Today we celebrate the Presentation of the Virgin Mary in the temple. Our knowledge of this event is taken not from the canonical Scriptures, but from an important text, called the “Protoevangelium of James,” written in about the year 150. The Protoevangelium also gives us the names of Mary’s parents, Joachim and Anna. The book is an excellent witness to the importance of the Blessed Virgin in the earliest decades of the Church. We see the earliest Christians reflecting on her role in God’s plan, requiring her to be set apart. Like the prophet Samuel, she is dedicated by her parents to God, to live in the temple and serve the priests who ministered at God’s altar. One of young Mary’s tasks was to weave the temple veil, the veil that would be rent at Jesus’s death.
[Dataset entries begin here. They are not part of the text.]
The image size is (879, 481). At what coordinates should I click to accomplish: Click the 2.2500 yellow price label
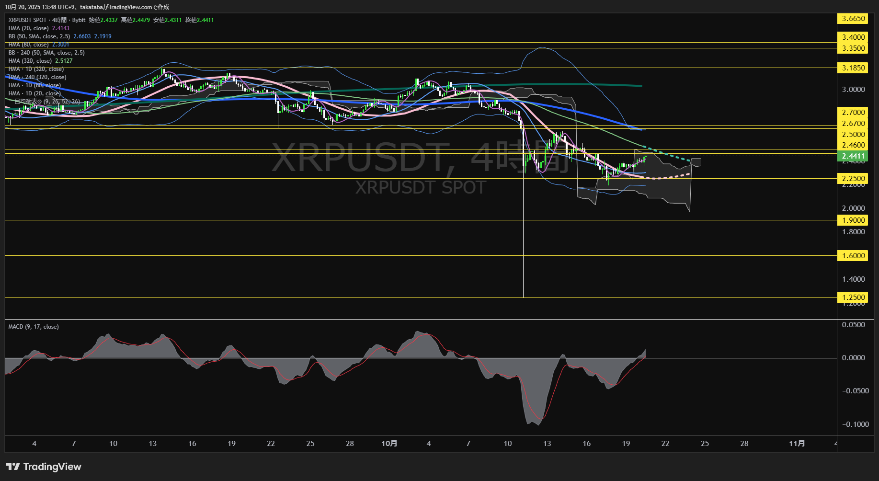click(853, 178)
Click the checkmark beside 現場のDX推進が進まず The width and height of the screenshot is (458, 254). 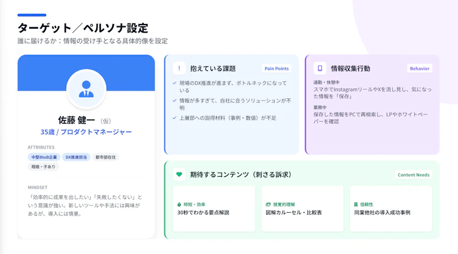(x=175, y=83)

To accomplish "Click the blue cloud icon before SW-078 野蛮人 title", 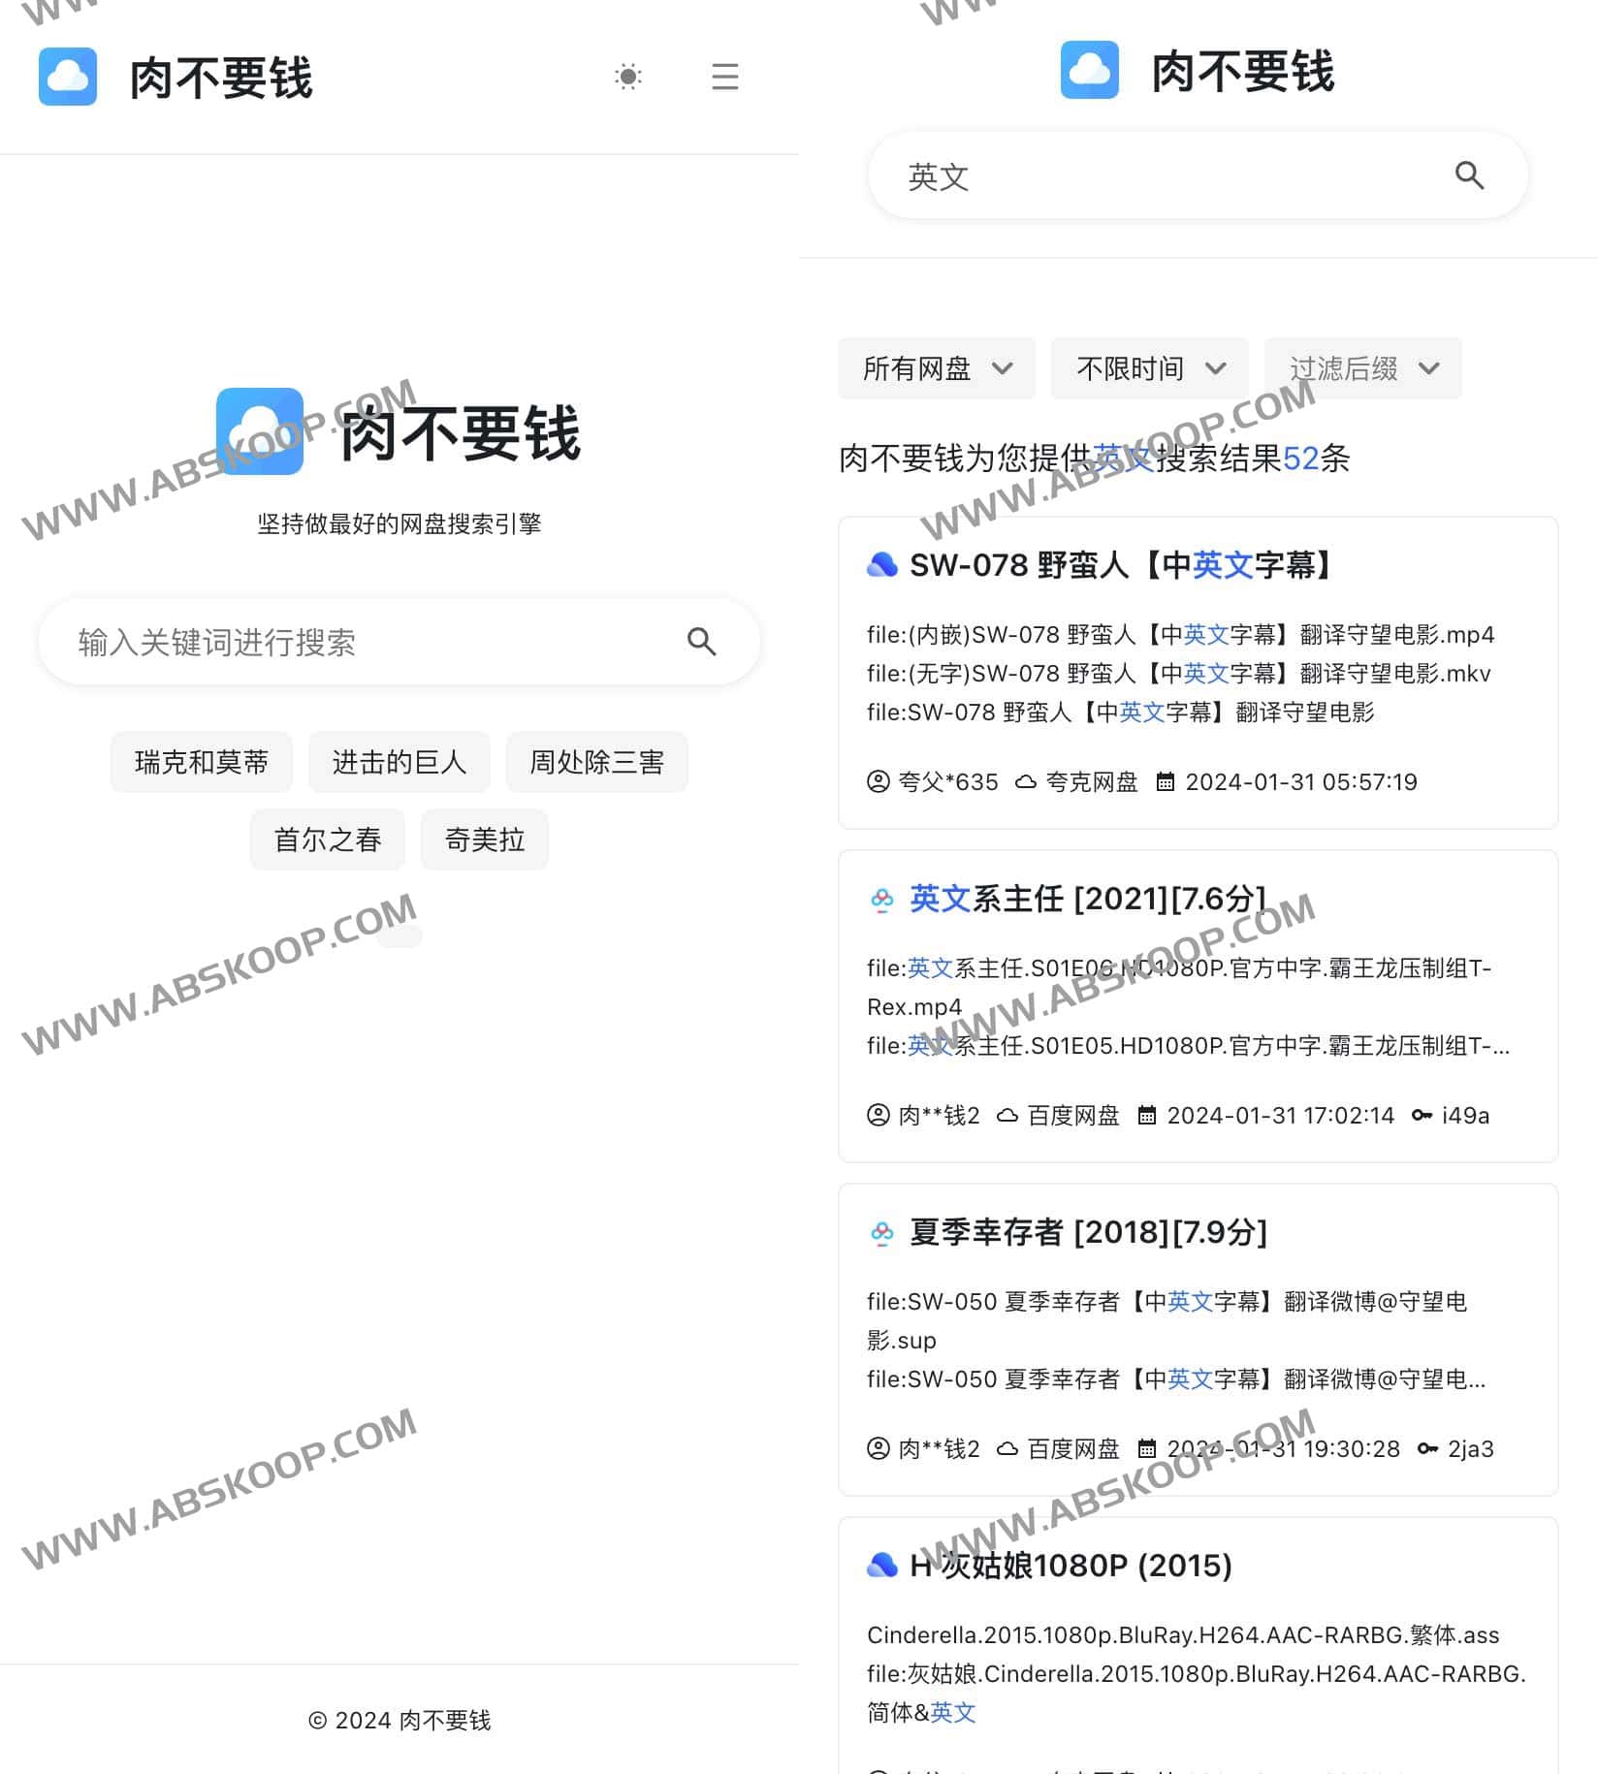I will tap(881, 564).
The Church has always seen in this dedication of the Virgin Mary a foreshadowing of consecrated life. Those called by God to leave the world are to live, like Mary or the apostles after Pentecost, in the temple, praising God at all times. There, we wait upon God’s will, and following the pattern of Mary’s motherhood, we dedicate ourselves to welcoming the life of Christ given at baptism. With the help of God’s grace, we aim to bring that divine life to term by a life of sanctity and purity of heart.
Today we also conclude the monastery’s annual retreat. As it happens, this year’s retreat is shorter than usual, as we are planning to move it back to February. But it has been unusual in many other ways, and perhaps not as quiet and reflective as most of us would have chosen. This might be a reminder from God that no life of sanctity comes without a struggle to accept what is. It might be a reminder that as monks, we can’t afford to use the retreat as a time to “refuel” before we get back to work. We have to be the ones in the Church who say “no” to whatever distracts us from our primary purpose of serving God alone. Is there a difference in kind between withdrawal from the world and retreat? I think that they are both the same thing, differing only in degree. If God has seen to it that we haven’t had as much time for spiritual exercises this week as we would have hoped, this is perhaps a reminder that, for us, spiritual exercises must come first at all times, and not just on retreat.
I don’t want to be too elliptical for our guests: Fr. Edward is doing fine after having surgery on Wednesday night, and while he has a lot of rehab ahead of him, we have reason to expect him back. Other distractions have been more elective, and, as I say, a spur to imitate more fully the example of Our Lady: to put our own plans to the side and say, “Let it be done to me according to your will,” so that we may be a true sign to the Church that God’s will is our peace and not any accomplishment of our own. For whoever does the will of Jesus’s heavenly Father is His brother, sister, and mother, kindred of all the saints in heaven and destined for eternal life.